• [WRITTEN TASKS]
[A] Translate this sentence from the LightGBM passage into Spanish: "Instead of that, you need to install the OpenMP library, which is required for running LightGBM on the system with the Apple Clang compiler."
[B] Pick up the LightGBM passage after its last line and carry on from there.

• [SELECTED PASSAGE]
═══
This means that in case of installing LightGBM from PyPI via the ``pip install lightgbm`` command, you don't need to install the gcc compiler anymore.
Instead of that, you need to install the OpenMP library, which is required for running LightGBM on the system with the Apple Clang compiler.
You can install the OpenMP library by the following command: ``brew install libomp``.


In [2]:
def get_data_splits(dataframe, valid_fraction=0.1):

    dataframe = dataframe.sort_values('click_time')
    valid_rows = int(len(dataframe) * valid_fraction)
    train = dataframe[:-valid_rows * 2]
    # valid size == test size, last two sections of the data
    valid = dataframe[-valid_rows * 2:-valid_rows]
    test = dataframe[-valid_rows:]
    
    return train, valid, test

def train_model(train, valid, test, feature_cols=None):
    if feature_cols is None:
        feature_cols = train.columns.drop(['click_time', 'attributed_time',
                                           'is_attributed'])
    dtrain = lgb.Dataset(train[feature_cols], label=train['is_attributed'])
    dvalid = lgb.Dataset(valid[feature_cols], label=valid['is_attributed'])
    dtest = lgb.Dataset(test[feature_cols], label=test['is_attributed'])
═══
• [GIVEN DATA]
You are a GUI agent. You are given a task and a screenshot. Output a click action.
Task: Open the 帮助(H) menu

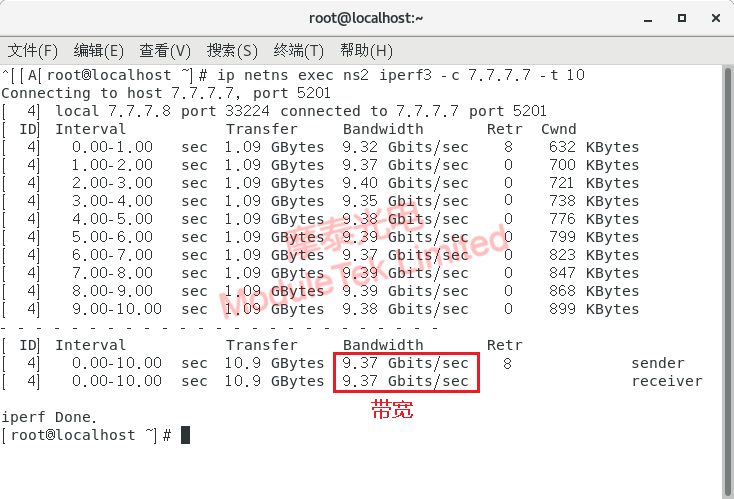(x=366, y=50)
═══
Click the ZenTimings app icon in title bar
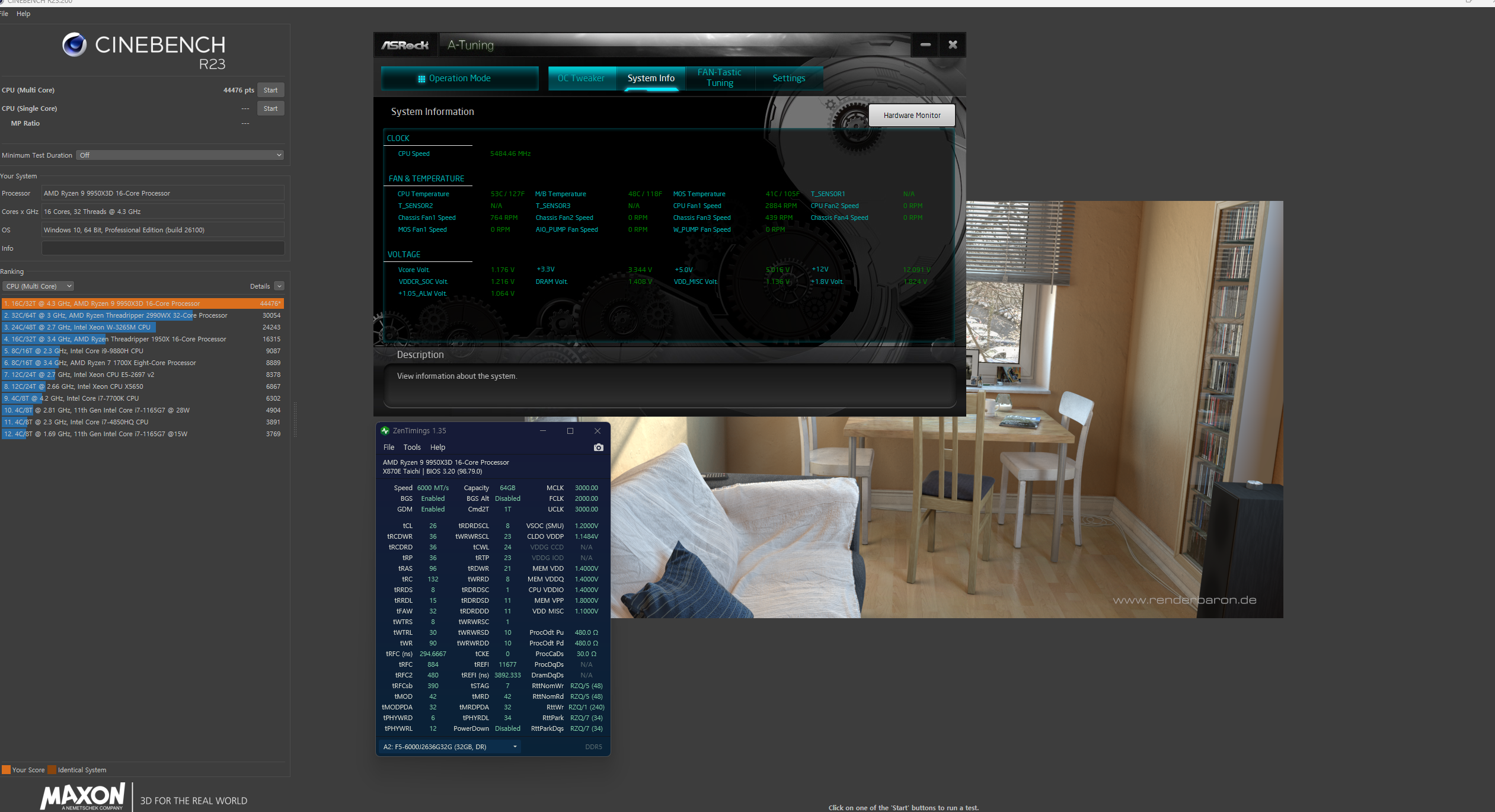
═══
• [ANSWERS BY TASK]
[A] En lugar de eso, necesita instalar la biblioteca OpenMP, que es necesaria para ejecutar LightGBM en el sistema con el compilador Apple Clang.

[B]
    param = {'num_leaves': 64, 'objective': 'binary', 
             'metric': 'auc', 'seed': 7}
    num_round = 1000
    print("Training model!")
    bst = lgb.train(param, dtrain, num_round, valid_sets=[dvalid], 
                    early_stopping_rounds=20, verbose_eval=False)
    
    ypred = bst.predict(test[feature_cols])
    score = metrics.roc_auc_score(test['is_attributed'], ypred)
    print(f"Model AUC score: {score}")
    
    return bst

In [3]:
print("Baseline model score")
train, valid, test = get_data_splits(clicks)
_ = train_model(train, valid, test)

Baseline model score
Training model!
Model AUC score: 0.9728192258764643


### 1) Add interaction features

Here you'll add interaction features for each pair of categorical features (ip, app, device, os, channel). The easiest way to iterate through the pairs of features is with `itertools.combinations`. For each new column, join the values as strings with an undescore, so 13 and 47 would become `"13_47"`. As you add the new columns to the dataset, be sure to label encode the values.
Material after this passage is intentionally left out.